The first pitch (A) is a garden variety ball. The second pitch (B) is a called strike. The pitcher is called for a rare automatic ball (aC) before what would have been the third pitch. The fourth pitch (albeit the third actually delivered) is a foul. The fifth pitch (E) is another foul. The sixth pitch (F) is a ball, and the seventh pitch (G) another foul. Finally, the batter flies to right on the eighth pitch, for which the pitch is not explicitly noted--the occurrence of a flyout is sufficient to demonstrate its existence.



In this plate appearance, the batter shows bunt on the first pitch (A) but takes a strike. The second pitch is a standard ball (B), but the third pitch is a pitchout (C). The batter swings and misses on the fourth pitch (D), and does it again on the fifth pitch for a strikeout.



The batter attempts to bunt the first pitch, but he bunts through it for a swinging strike (A).
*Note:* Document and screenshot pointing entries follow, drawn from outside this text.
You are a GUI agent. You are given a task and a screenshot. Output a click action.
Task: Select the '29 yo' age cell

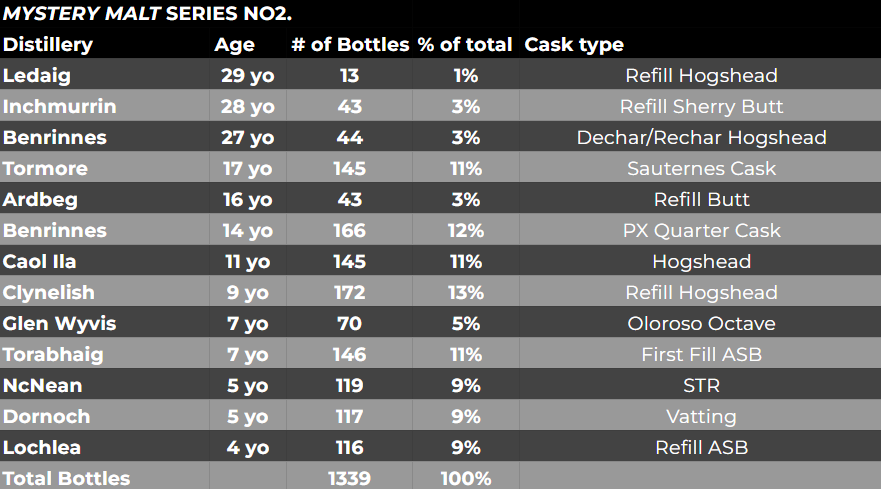248,76
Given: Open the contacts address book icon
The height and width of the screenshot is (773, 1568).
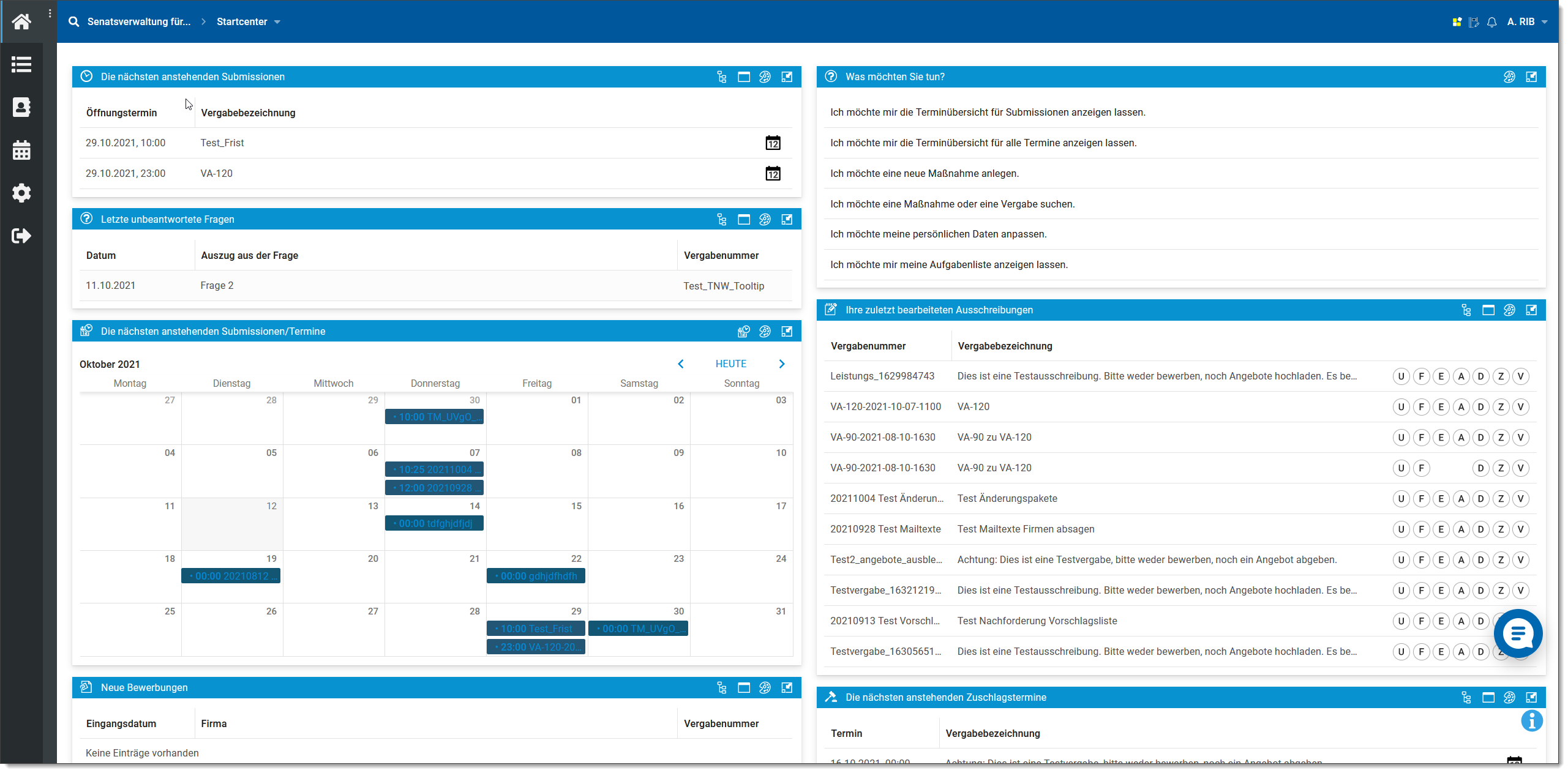Looking at the screenshot, I should (21, 107).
He attempts to bunt again on the second pitch, but this time he fouls it off (B). He then takes a ball (C), fouls off a pitch (D), and eventually grounds back to the box.

There are several different possible symbols for a strikeout that actually becomes an out in my system--a swinging strikeout, a called strikeout, a strikeout where the putout is something other than catcher unassisted, a strikeout on a missed bunt (that is a swinging strikeout on a bunt), and a strikeout on a two-strike foul bunt. In these examples, I will not include the pitch sequence, since that has already been explained and it would just clutter the scorebox and distract from the out itself.



This is a standard swinging strikeout. The solid dot is my universal symbol for an out; any time the batter-runner is retired at any point, the dot will appear somewhere within his scorebox. This makes it much easier to quickly see how many outs there are in the inning, and also eliminates some potential confusion in cases in which a certain code could indicate an out or could indicate something else.



And the inscrutable backwards K for a called third strike.



Sometimes the scoring on a strikeout is something other than the standard catcher unassisted. By far the most common is the catcher throwing to first for the out (23), although there are other possible and weird ways for this to occur.



This is the symbol I use for a foul bunt with a two-strike count, resulting in a strikeout. As I’ll show later, the squiggly line is my symbol for a bunt on a ball in play, so the symbol applied to that of the strikeout has a clear meaning.



If a bunt is attempted but missed for a third strike (that is, the batter offered but did not make any contact), then the brace that indicates a swing for a non-third strike is included in the symbol above to distinguish it from the more common third strike bunted foul.